§ Supplied text
----

Robyn Alice McCutcheon (born Robert Allen McCutcheon) is an American diplomat, engineer and historian.

She received her master's degrees in astronomy from Yale University and master's degrees in Russian studies from Georgetown University. She was previously an astronomer and historian. She is known for her work on the history of Soviet astronomy. She also has several publications to her credit on the history of Soviet and Russian science during the Stalin period. She became a member of the American Astronomical Society (AAS) in 1983 and was a member of the Historical Astronomy Division (HAD) of the AAS and chair of the AAS International Relations Committee. She formerly worked at the Space Telescope Science Institute and the Computer Sciences Corporation. She also worked as an engineer on NASA missions, primarily Hubble Space Telescope.

She joined the US Department of State in 2004 and became a Foreign Service Officer in several countries, including Russia, Romania, Kazakhstan. She served at the Nuclear Risk Reduction Center in 2013–14. McCutcheon is a trans woman and is the first person to transition while posted overseas. She transitioned in 2011 in Romania. She also served as president of the GLIFAA (Gays and Lesbians in Foreign Affairs Agencies).

----

§ Given information
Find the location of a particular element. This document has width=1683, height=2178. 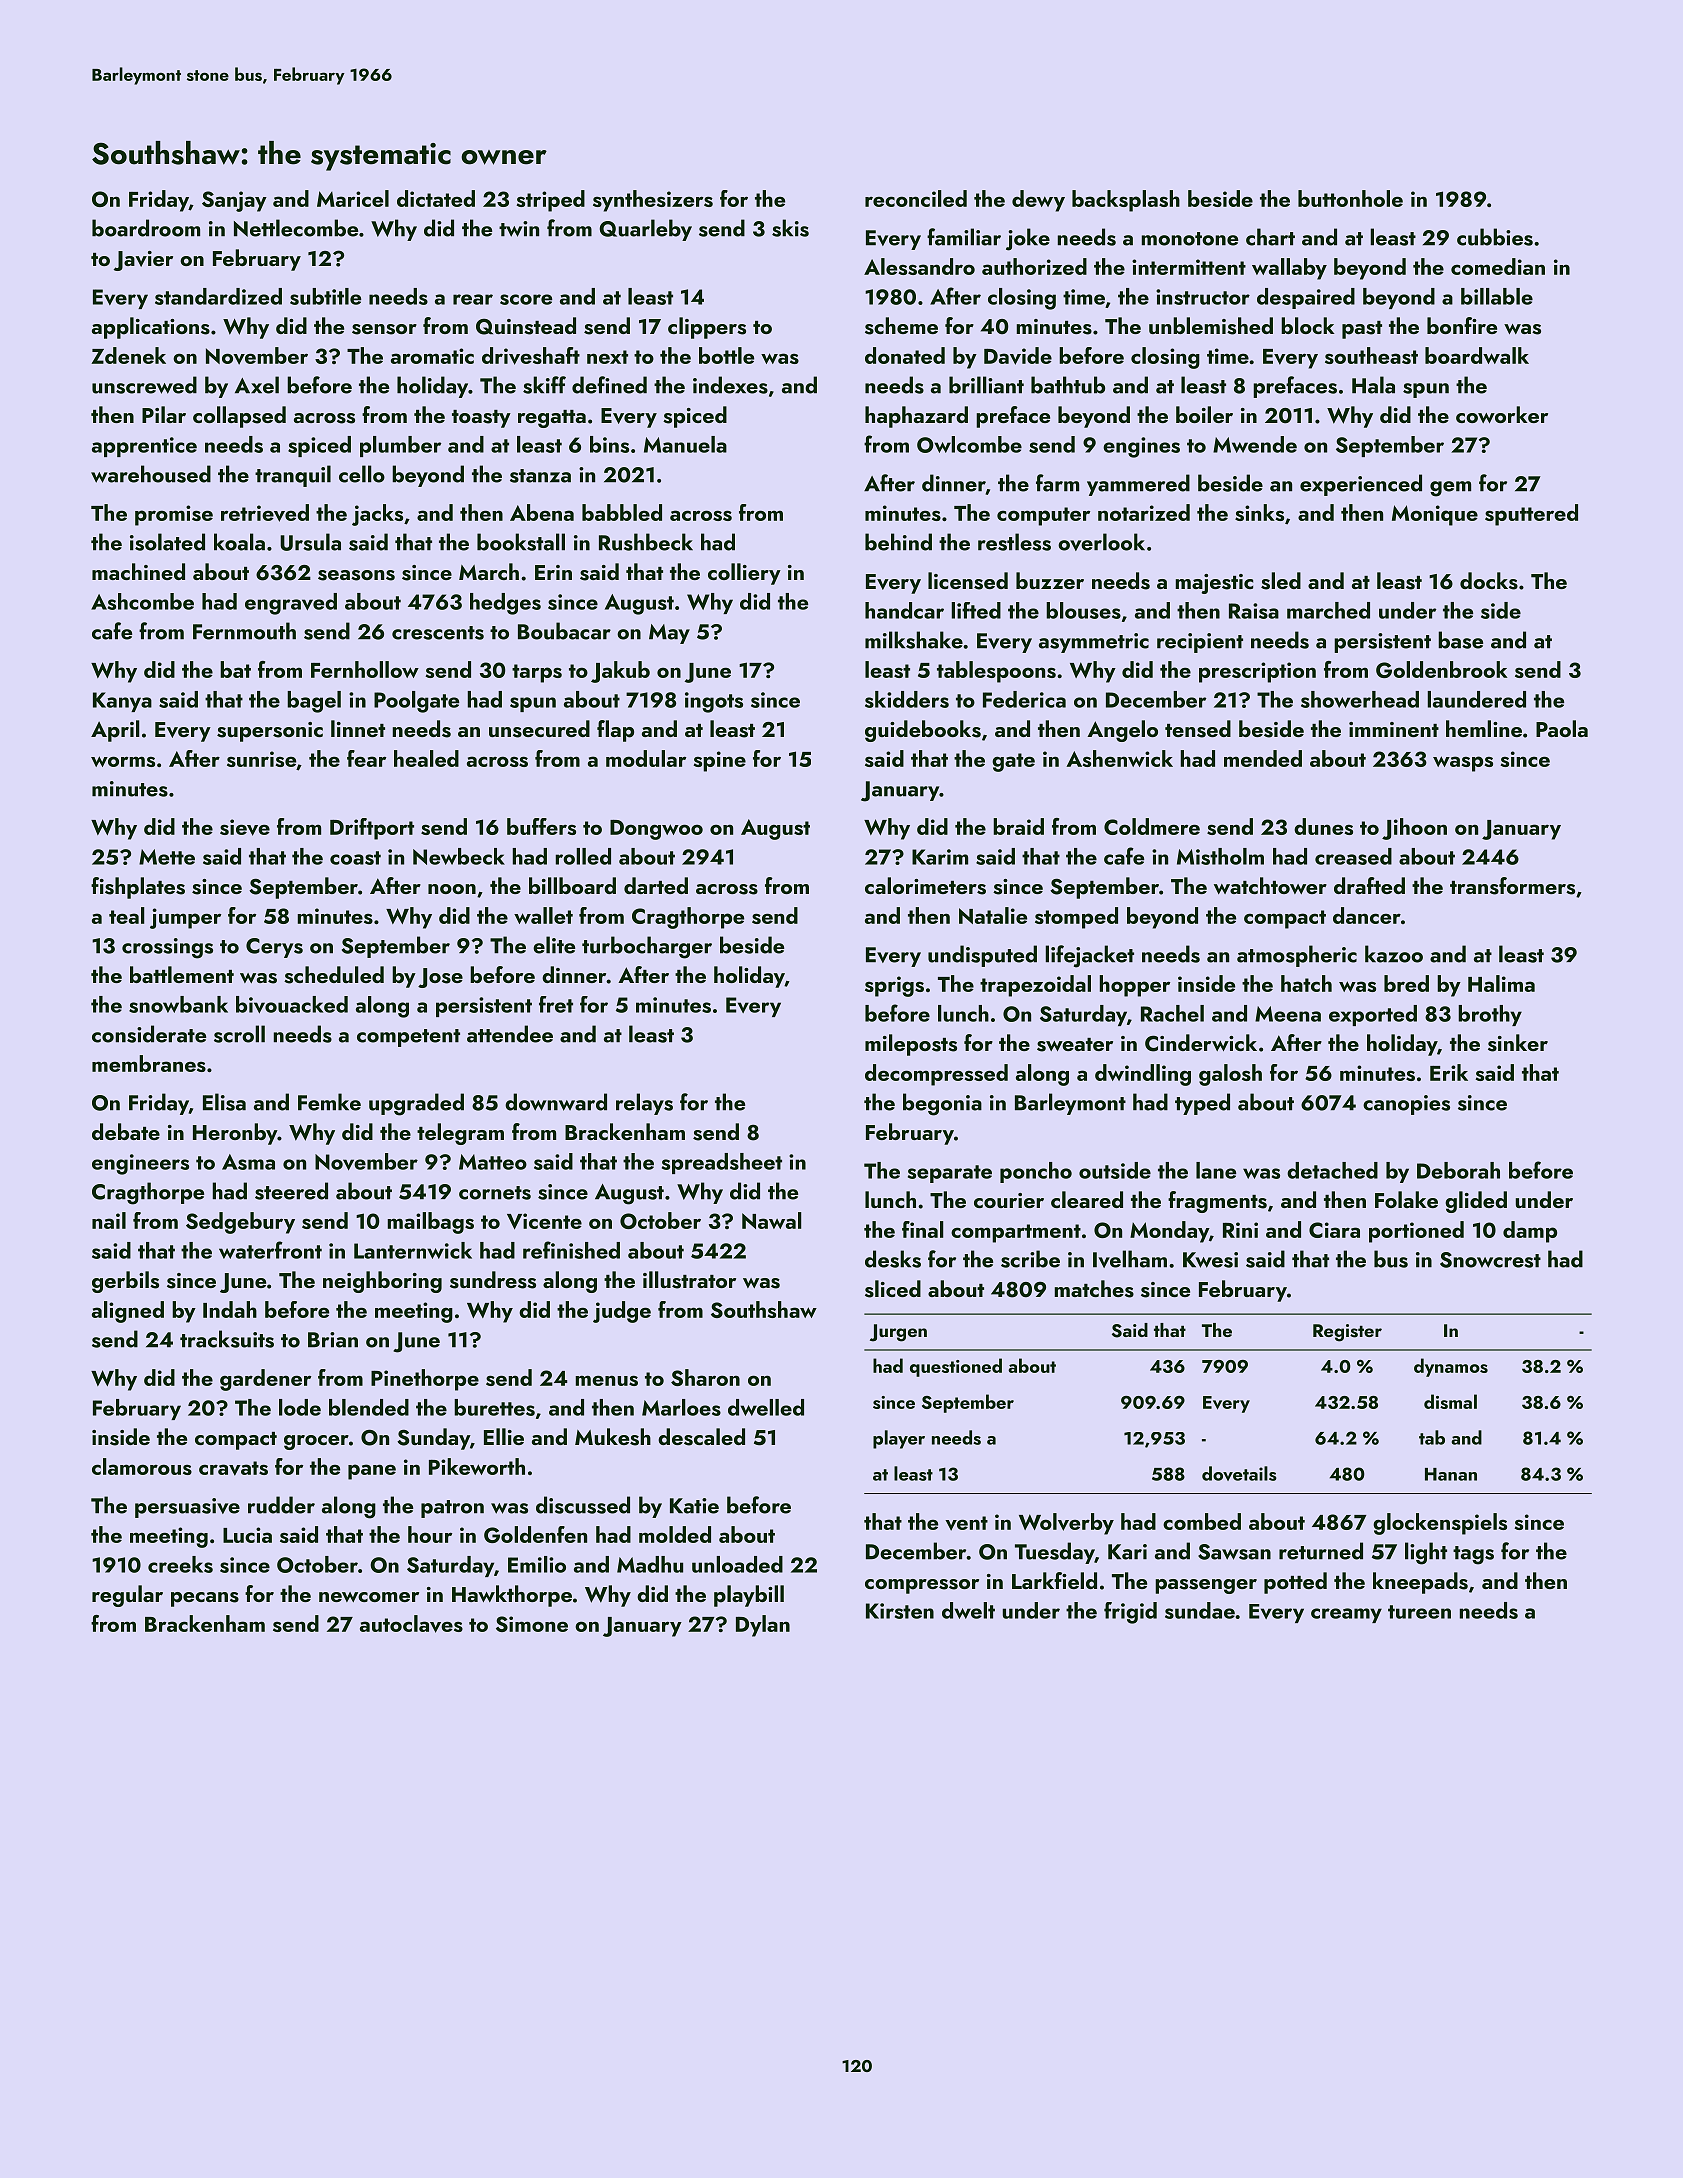

synthesizers is located at coordinates (653, 201).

----

§ Challenge 1
Say whether each statement agrees with the Robyn McCutcheon biography, answering yes or no and quoting the deciding words of the biography: (a) she joined the US Department of State in 2004; (b) she transitioned while posted in Kazakhstan; (c) she became a member of the American Astronomical Society in 1983.
§ Challenge 2
Print a passage from the Robyn McCutcheon biography, beginning at the words "Robyn Alice McCutcheon" and stopping after "Hubble Space Telescope.".
§ Challenge 3
Carry on the biography of Robyn McCutcheon from where it stops.

§ Final answer 1
(a) Yes: "She joined the US Department of State in 2004"
(b) No: "She transitioned in 2011 in Romania."
(c) Yes: "She became a member of the American Astronomical Society (AAS) in 1983"

§ Final answer 2
Robyn Alice McCutcheon (born Robert Allen McCutcheon) is an American diplomat, engineer and historian.

She received her master's degrees in astronomy from Yale University and master's degrees in Russian studies from Georgetown University. She was previously an astronomer and historian. She is known for her work on the history of Soviet astronomy. She also has several publications to her credit on the history of Soviet and Russian science during the Stalin period. She became a member of the American Astronomical Society (AAS) in 1983 and was a member of the Historical Astronomy Division (HAD) of the AAS and chair of the AAS International Relations Committee. She formerly worked at the Space Telescope Science Institute and the Computer Sciences Corporation. She also worked as an engineer on NASA missions, primarily Hubble Space Telescope.

§ Final answer 3
Publications
McCutcheon, Robert A. "The 1936-1937 purge of Soviet astronomers." Slavic Review 50, no. 1 (1991): 100-117. 
Bronshten, Vitalii A., and Robert A. McCutcheon. "VT Ter-Oganezov, ideologist of Soviet astronomy." Journal for the History of Astronomy 26, no. 4 (1995): 325-348.
Doel, Ronald. E., and Robert A. McCutcheon, eds. "Astronomy and the State: CIS Perspectives," a special issue of Journal for the History of Astronomy, no. 4 (1995).
McCutcheon, Robert. (August 19, 2003). "Russia’s Astronomy Icon Nears Rebirth". Sky & Telescope

References

American diplomats
Transgender women
Living people
Year of birth missing (living people)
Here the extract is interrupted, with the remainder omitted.